Нужны доноры

4.6 Аллергические и аутоиммунные конъюнктивиты

Весенний катар

Заболевание относится к аллергическим реакциям замедленного типа. Возникает при повышенной чувствительности к УФ-лучам.

Классификация

Выделяют конъюнктивальную (тарзальную, пальпебральную), лимбальную (весенний лимбит) и смешанную формы весеннего конъюнктивита, а также весенний кератоконъюнктивит, который, по данным Ю.Ф. Майчука, имеет различные клинические формы микропаннус, эпителиопатия роговицы, эрозия роговицы, точечный эпителиальный кератит, щитовидная язва роговицы и гиперкератоз роговицы.

Клинические признаки и симптомы

Заболевание дебютирует в раннем детском возрасте (4—5 лет), продолжается несколько лет, обостряясь в весенне-летний период. В период полового созревания наблюдается полный регресс симптомов. Наиболее часто заболевание возникает у лиц мужского пола. В редких случаях оно может начинаться после периода полового созревания. В этом случае оно встречается с одинаковой частотой у лиц обоего пола. В странах с более жарким климатом заболевание встречается чаще.

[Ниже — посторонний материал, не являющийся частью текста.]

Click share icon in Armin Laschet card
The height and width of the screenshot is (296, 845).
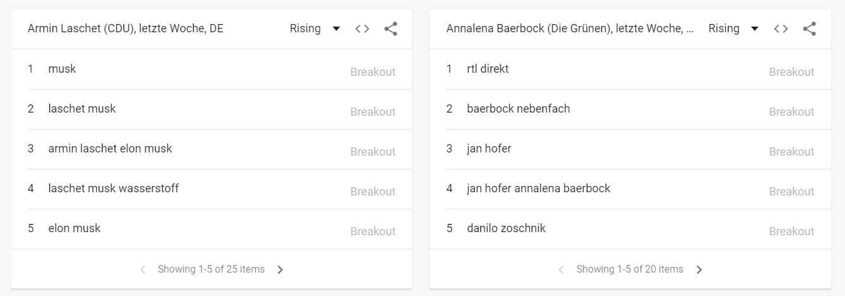(391, 28)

Для конъюнктивальной формы характерно образование на конъюнктиве верхнего века сосочковых разрастаний в виде «булыжной мостовой», конъюнктива утолщена, матовая, бледная (молочного цвета) (рис. 32). На поверхности конъюнктивы определяется нитеобразное вязкое отделяемое. Другие отделы конъюнктивы воспалительный процесс не затрагивает.

Для лимбальной формы характерно разрастание прелимбальной ткани, которая образует желатинозного вида валик желто-серого или розово-серого цвета. Новообразованная ткань может нарастать на зону лимба и даже роговицы. Поверхность ее неровная, блестящая, с выступающими белыми точками (пятна Трантаса), которые состоят из эозинофилов и измененных эпителиоцитов. В период регрессии заболевания в этой зоне появляются углубления (ямки Трантаса).

При смешанной форме наблюдается одновременное поражение тарзальной конъюнктивы и зоны лимба.

Изменение роговицы возникает на фоне тяжелых поражений конъюнктивы верхнего века и сопровождается снижением зрения.

Клинические рекомендации

Для уменьшения воздействия УФ-лучей целесообразно использовать солнцезащитные очки, в дневное время суток уменьшать время нахождения на солнце. Иногда прибегают к смене климатической зоны.

В конъюнктивальный мешок закапывают 3-4 р/сут растворы ГКС, на ночь закладывают мазь:

  • дексаметазона 0,1% р-р и мазь (Максидекс);
  • гидрокортизона 0,5, 1 и 2,5% мазь (Гидрокортизон ПОС)

Учитывая, что при длительной терапии ГКС возможно развитие побочных эффектов, следует использовать более низкие концентрации дексаметазона (0,01-0,05%), которые изготовляют ex temporae.

Для уменьшения дозы ГКС применяют стабилизаторы мембран тучных клеток и антигистаминные препараты: кромогликата натрия 2% р-р (Лекролин); лодоксамида 0,1% р-р (Аломид); ацеластина 0,05% р-р (Аллергодил).

Применяют системную десенсибилизирующую терапию в течение 7-10 дней.

Внутрь:

  • лоратадин (Кларитин, таблетки по 10 мг) взрослым и детям старше 12 лет по 10 мг 1 р/сут, детям 2-12 лет по 5 мг 1 р/сут.